▸ PROBLEM:
Print all of the lines below verbatim, with no changes of any kind.

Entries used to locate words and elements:
•••

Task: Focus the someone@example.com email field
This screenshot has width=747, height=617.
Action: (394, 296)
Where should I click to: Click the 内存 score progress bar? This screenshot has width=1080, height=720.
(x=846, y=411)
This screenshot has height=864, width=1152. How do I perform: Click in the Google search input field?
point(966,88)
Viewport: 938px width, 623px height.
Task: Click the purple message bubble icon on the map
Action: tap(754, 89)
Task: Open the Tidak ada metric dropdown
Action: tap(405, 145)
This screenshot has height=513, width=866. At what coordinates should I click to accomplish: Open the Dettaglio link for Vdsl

•••

▸ IN RESPONSE:
Task: Focus the someone@example.com email field
This screenshot has width=747, height=617.
Action: (394, 296)
Where should I click to: Click the 内存 score progress bar? This screenshot has width=1080, height=720.
(x=846, y=411)
This screenshot has height=864, width=1152. How do I perform: Click in the Google search input field?
point(966,88)
Viewport: 938px width, 623px height.
Task: Click the purple message bubble icon on the map
Action: tap(754, 89)
Task: Open the Tidak ada metric dropdown
Action: tap(405, 145)
This screenshot has height=513, width=866. At what coordinates should I click to accomplish: Open the Dettaglio link for Vdsl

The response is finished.